Mais Visions était un bond quantique. Bien que les deux albums soient essentiellement faits maison, Visions est si cohérent, si accrocheur, qu'il a transcendé toutes les tendances ou classifications que les médias spécialisés lui appliquaient. Alors que les blogs .mp3 s'épuisaient et que leurs rédacteurs étaient courtisés (et cannibalisés) par les médias musicaux grand public, Visions a aidé à enterrer les microgenres. Aujourd'hui, c'est vulgaire d'inventer des termes insiders comme shitgaze ou hypnagogic indie ; Visions a contribué à rendre la musique pop respectable au point où l'on peut simplement l'appeler pop.
Pourtant, Grimes n'avait pas l'air d'une star pop conventionnelle. Ses références étaient soigneusement choisies comme les blogs de mode excentriques de l'époque, car elle était un produit d'internet et parlait notre langue de mèmes. Elle était aussi négligée que la fille dont on tombait amoureux dans la maison punk ; ses couleurs de cheveux changeantes reflétaient les e-girls kaléidoscopiques sur nos fils Tumblr. De la même manière que le style de l'époque de Spit de Kittie était le summum du gothique femme de centre commercial, Grimes était à la fois l'elfe artistique que nous connaissions et voulions ressembler. Parce qu'elle était étrange, elle nous a donné, à nous les marginaux, la permission de danser et de sourire.
Pas que nous en ayons eu besoin. Dans les années 2010, le vieillissement bienvenu de la prétention indie de la Génération X signifiait que les sous-cultures pouvaient proclamer bruyamment, sans craindre le rejet de l'in-group, leur amour pour la musique pop. En 2012, vous pouviez mettre "Gimme More" dans n'importe quel bar de quartier, et chaque tranche de millénaire — des goths et punks, aux normaux et la classe créative émergente — hochait la tête en rythme. Mais même si nous pouvions admettre aimer Britney Spears, nous n'avions pas l'air comme elle, et nous ne voulions pas. Nous aimions Grimes car elle avait l'air comme nous. On avait l’impression qu’un des nôtres avait réussi.

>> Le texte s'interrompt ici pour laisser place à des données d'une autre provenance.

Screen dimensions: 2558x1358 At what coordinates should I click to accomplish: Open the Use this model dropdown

Nous ne faisons que maintenant apprécier comment Grimes a brisé cette barrière. Grâce au succès massif de Visions, la musique pop n'était pas seulement un plaisir coupable — elle est devenue une aspiration créative respectable pour tout le monde, quelle que soit leur origine subculturelle. Nous tenons pour acquis que Billie Eilish est une gothique skater ou que Halsey a une coupe de fée, que vous pouvez être l'un des artistes pop les plus célèbres de la planète et avoir un bras entier de tatouages. Et même si beaucoup de ses prédécesseurs pop étaient aussi étranges qu'elle, Grimes a été la première à devenir si grand public qu'elle est juge dans une émission de télé-réalité de Fox. Même mes parents savent qui elle est, et c'est dire beaucoup.

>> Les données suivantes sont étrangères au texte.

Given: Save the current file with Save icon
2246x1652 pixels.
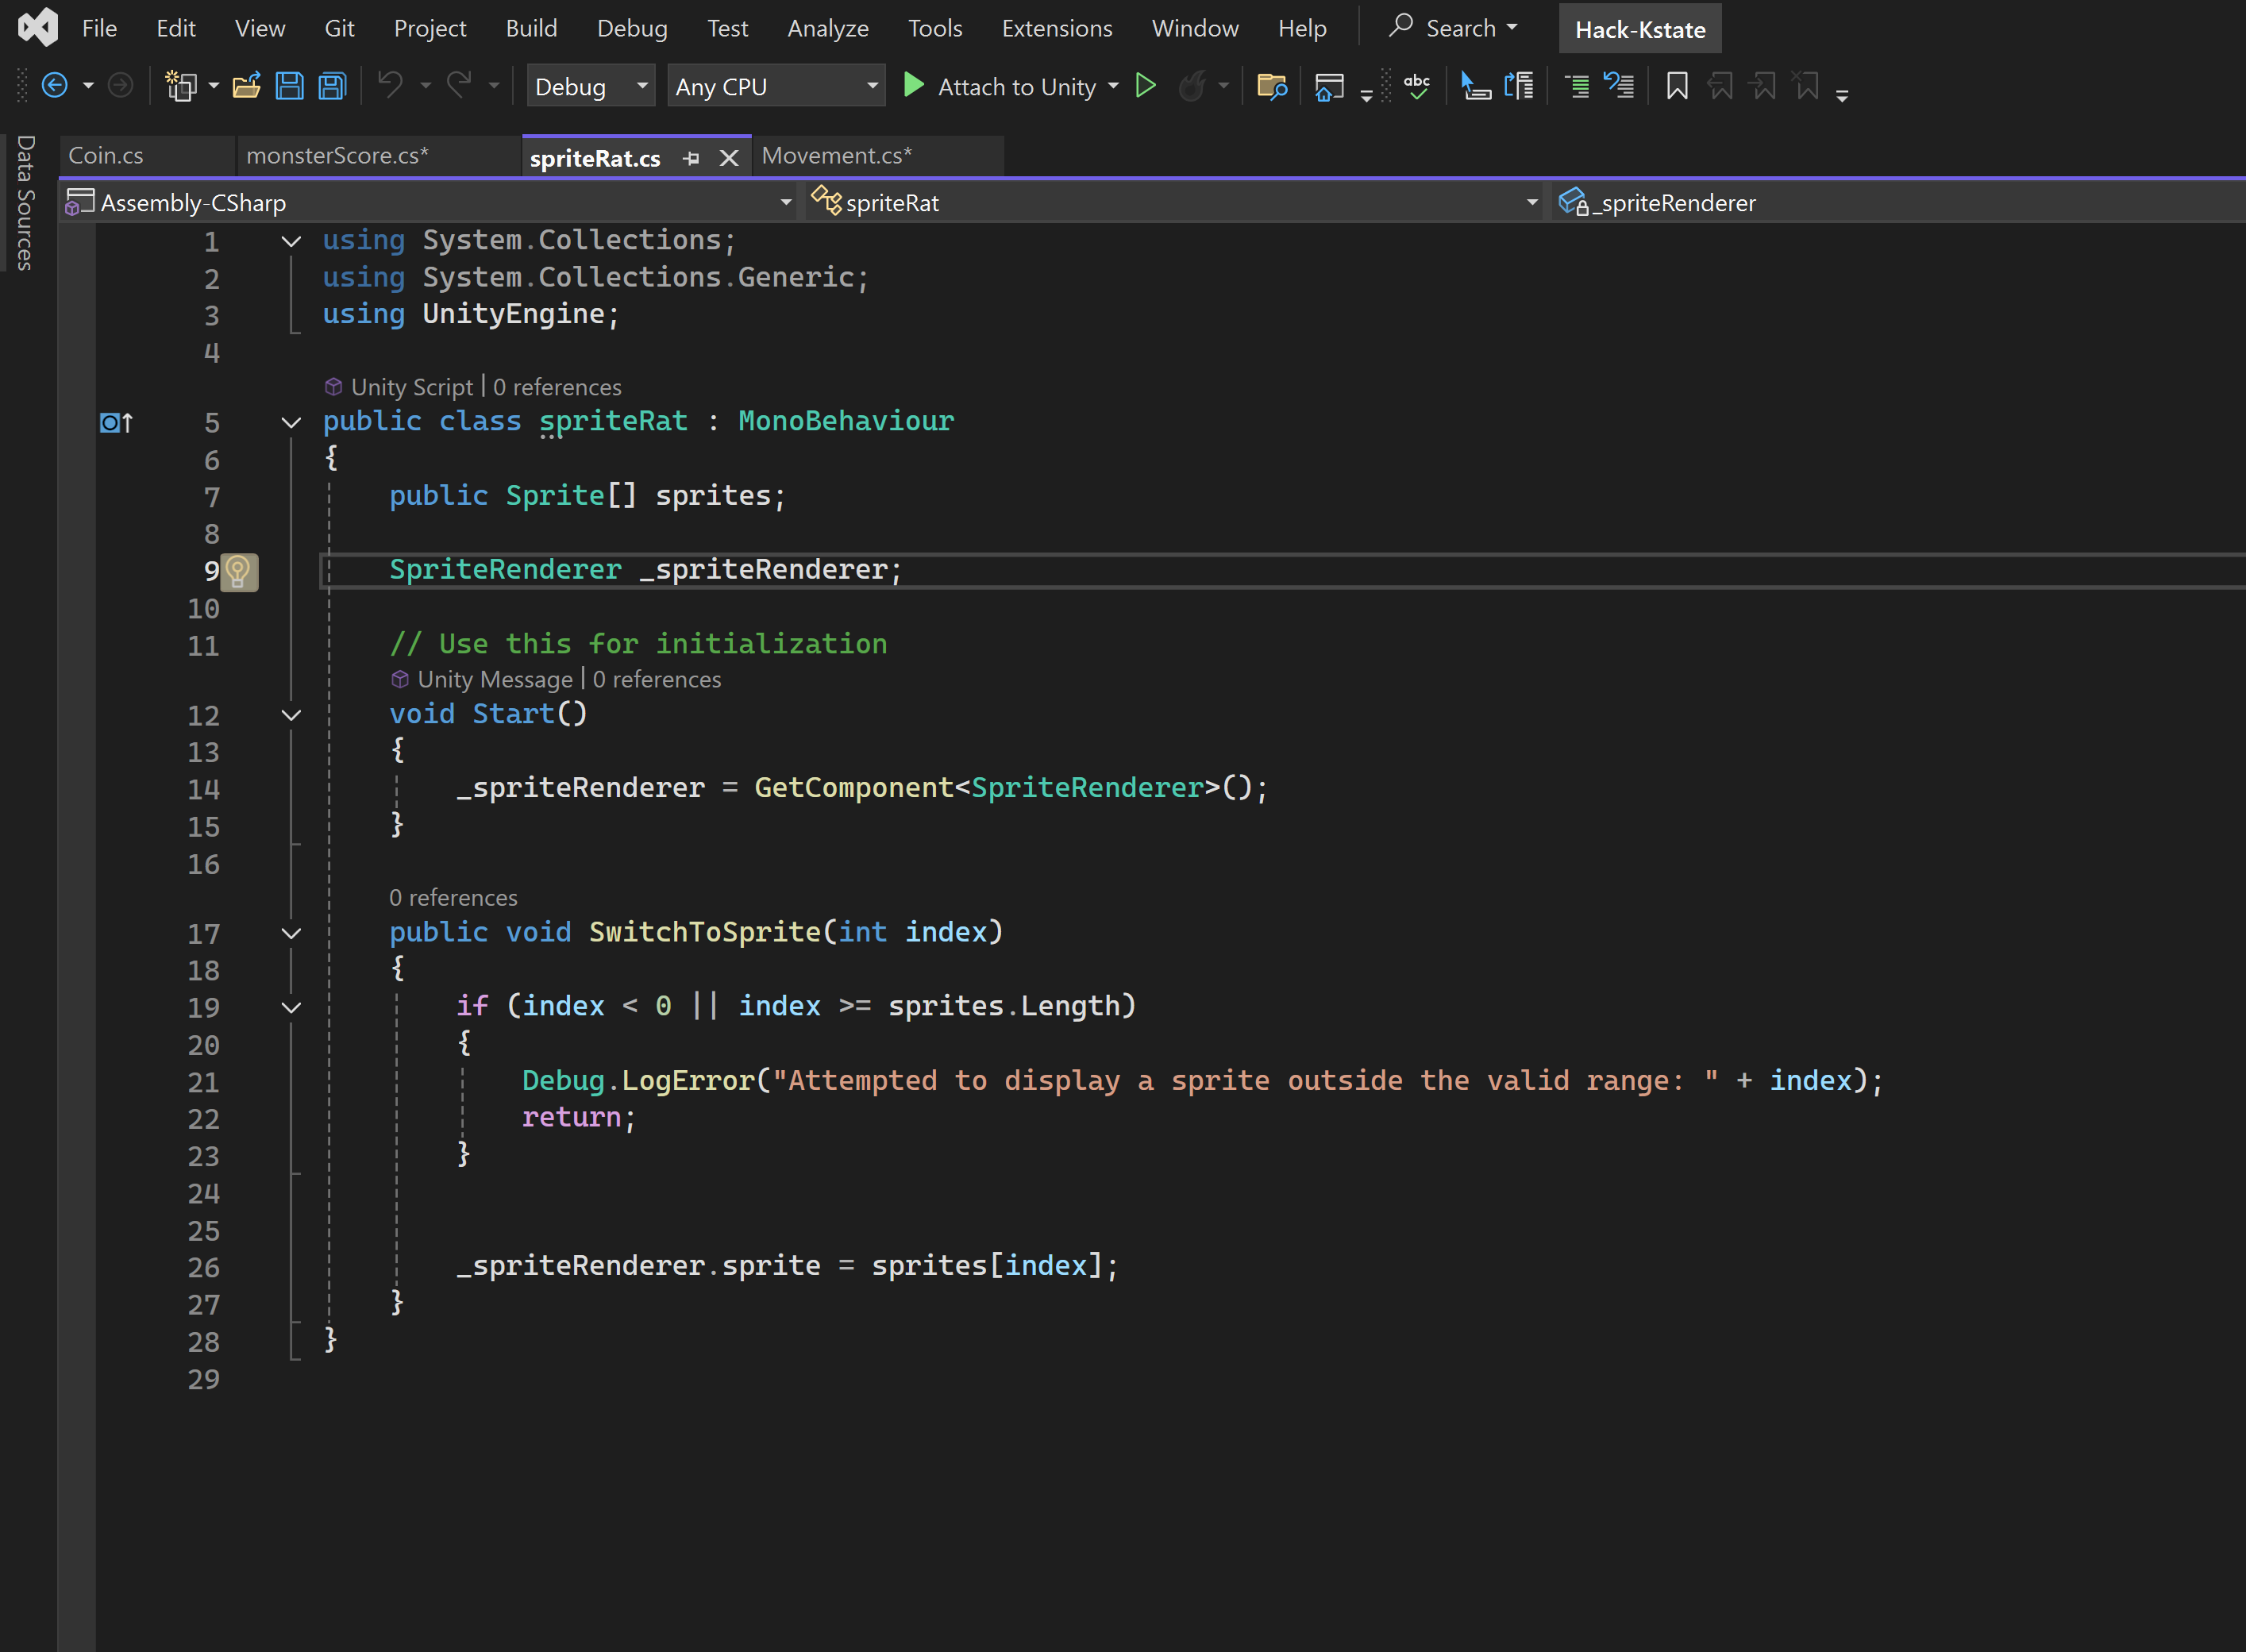Looking at the screenshot, I should click(290, 86).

Ainsi, Visions représentait un glas pour deux artefacts culturels : les microgenres musicaux et les pop stars féminines polies. Je suis sûr de n'avoir pas été le seul à l'Empty Bottle à sentir qu'elle allait devenir célèbre, mais personne n'était préparé à la manière dont elle brandirait son épée face à la culture pop dominante. De manière appropriée, Visions a prédit un monde où, grâce à internet, les sous-cultures et le mainstream sont des nuances magnifiques et éblouissantes les unes des autres, aussi dépourvues de frontières et de prescriptions que la foule cette nuit-là, suivant son appel à être un corps.
Meagan Fredette is a freelance writer based in Brooklyn, NY. Her music journalism and criticism have been published by Rolling Stone, Pitchfork, W Magazine, the Village Voice, the Chicago Reader, Paper Magazine and more. She creates and performs harsh noise under the name Morerose.